--- Work to complete ---
In the passage below on Russia, China, and the global financial order, reproduce the text from "Perhaps, despite the" up to and including "able to tolerate.", substituting "world order" for "global order".

Perhaps, despite the growing mutual estrangement between the ‘leaders’ of the global order and its ‘led’, other states might have jogged along with the present system, so long as the western elite could somehow be fended off – or, at least, so long as the decisions taken in the ‘protected sphere’ of the Coalitions of the Willing or “Friends of” groupings had no dramatic effects on their peoples’ everyday lives.  But again, neither condition holds true any longer.  Neither Russia nor China today feel that they can ignore what they see as direct threats to their immediate interests and security, and America’s threatened use of its financial ‘neutron bomb’ (exclusion from the financial system) promises precisely the dramatic effect on the everyday lives of Russians and Chinese, which neither nation is willing or able to tolerate.

It is the threatened issue of the stealth weapon of the ‘scarlet letter’ devised under Section 311 of the US Patriot Act (see our previous Weekly Comment) to Russian financial institutions (potentially severing them from the international financial payments system that is dollar based) which has galvanized Russia and China out of their former passive ‘going along’ with the status quo into taking concrete action to defend themselves from the “boa constrictor’s lethal embrace”, as Mr Zarate, the Treasury and White House official, describes it.

--- Dataset entries ---
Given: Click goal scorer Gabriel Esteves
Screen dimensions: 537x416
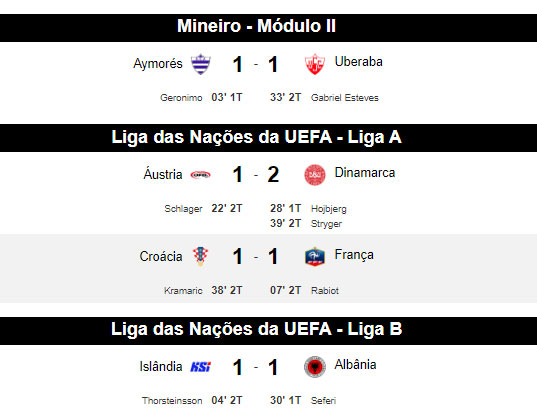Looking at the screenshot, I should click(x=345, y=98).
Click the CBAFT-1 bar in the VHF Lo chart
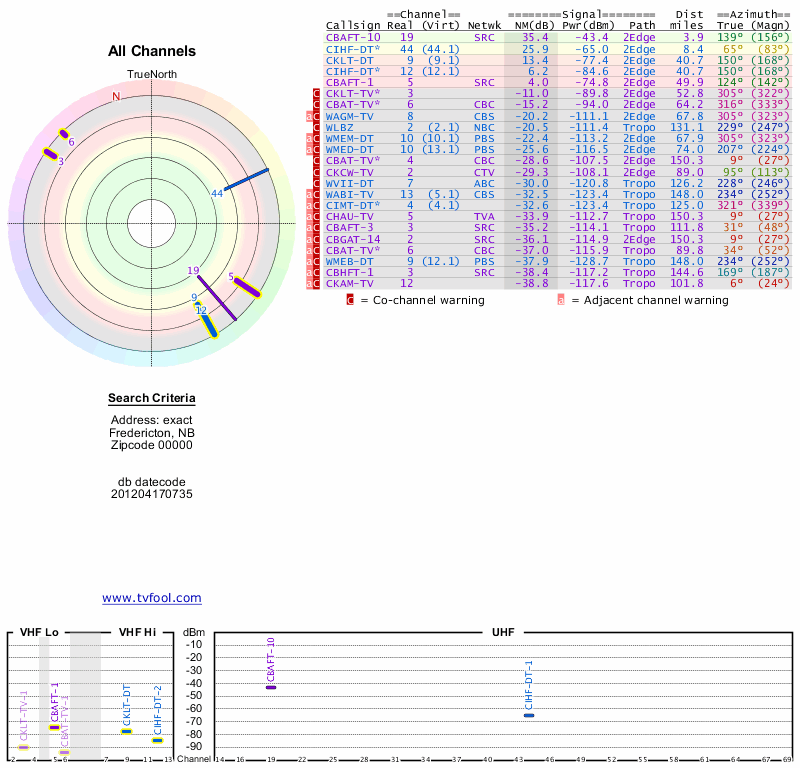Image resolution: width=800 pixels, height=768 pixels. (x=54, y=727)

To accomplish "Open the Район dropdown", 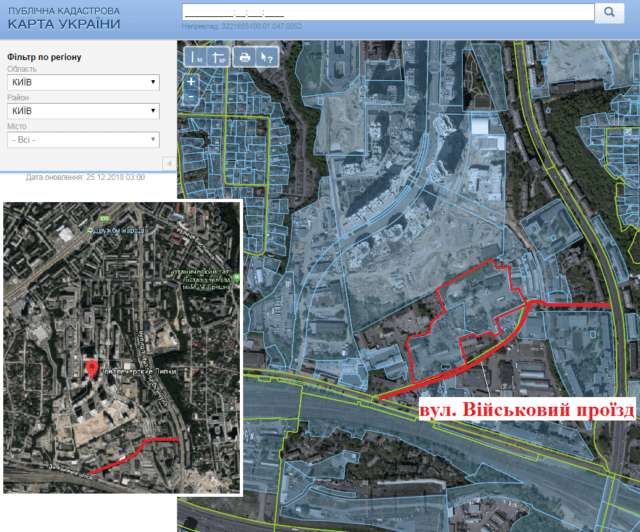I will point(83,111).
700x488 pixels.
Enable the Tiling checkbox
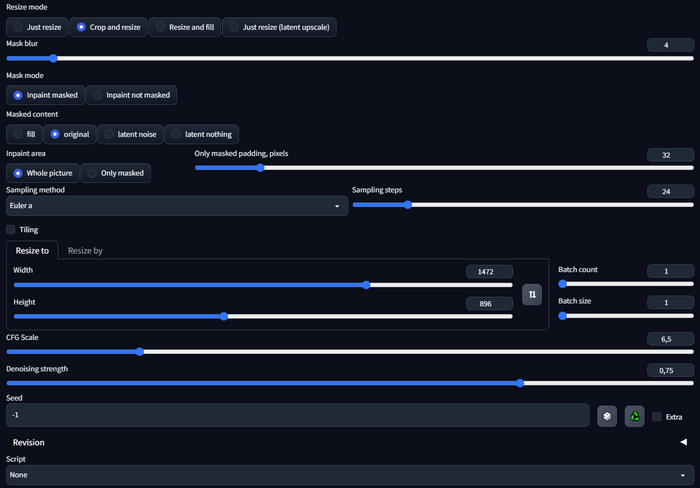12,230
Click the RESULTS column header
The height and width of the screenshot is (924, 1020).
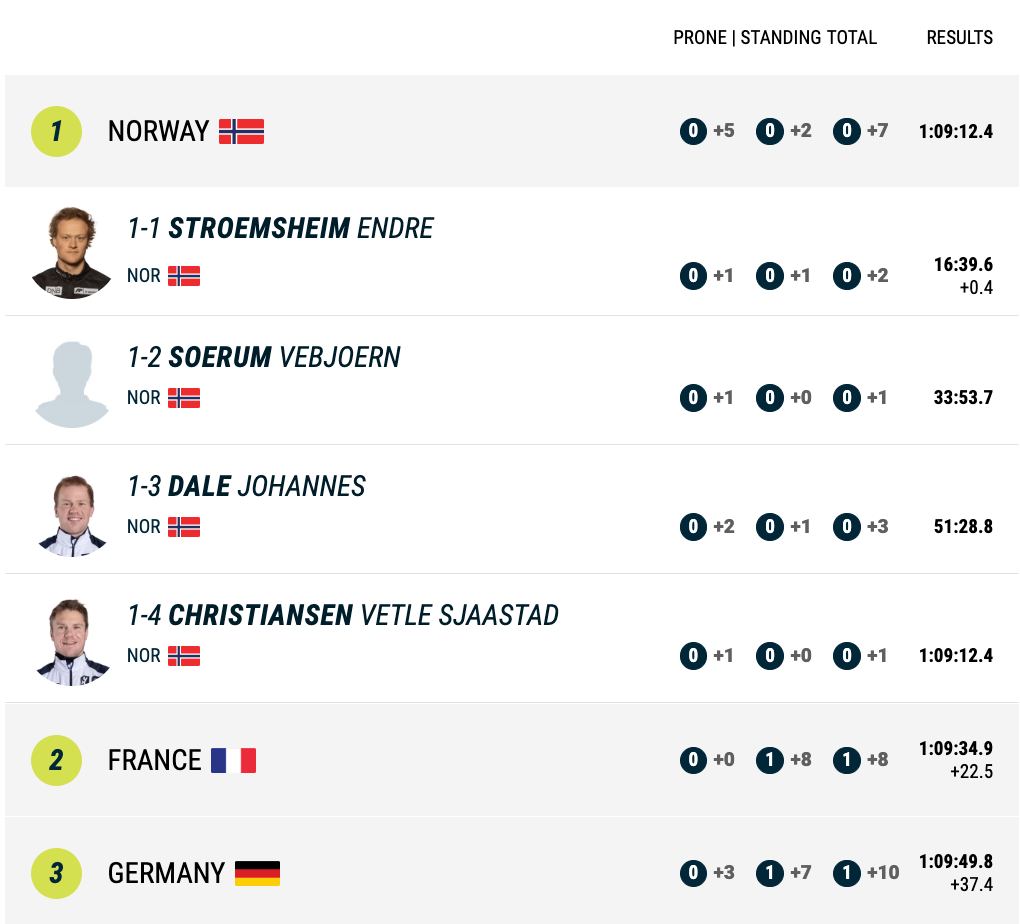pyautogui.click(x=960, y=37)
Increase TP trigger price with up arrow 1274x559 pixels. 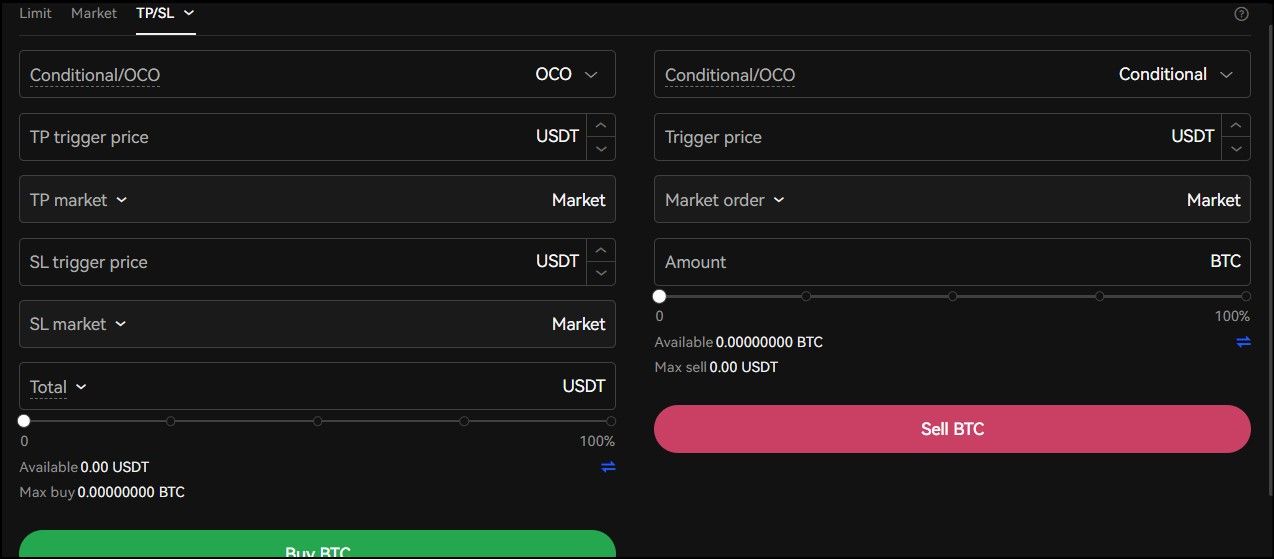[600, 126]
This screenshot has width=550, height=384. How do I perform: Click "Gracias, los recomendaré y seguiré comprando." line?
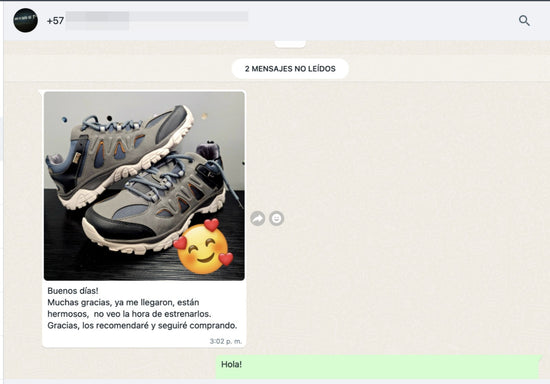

--- Response below ---
Perhaps, despite the growing mutual estrangement between the ‘leaders’ of the world order and its ‘led’, other states might have jogged along with the present system, so long as the western elite could somehow be fended off – or, at least, so long as the decisions taken in the ‘protected sphere’ of the Coalitions of the Willing or “Friends of” groupings had no dramatic effects on their peoples’ everyday lives.  But again, neither condition holds true any longer.  Neither Russia nor China today feel that they can ignore what they see as direct threats to their immediate interests and security, and America’s threatened use of its financial ‘neutron bomb’ (exclusion from the financial system) promises precisely the dramatic effect on the everyday lives of Russians and Chinese, which neither nation is willing or able to tolerate.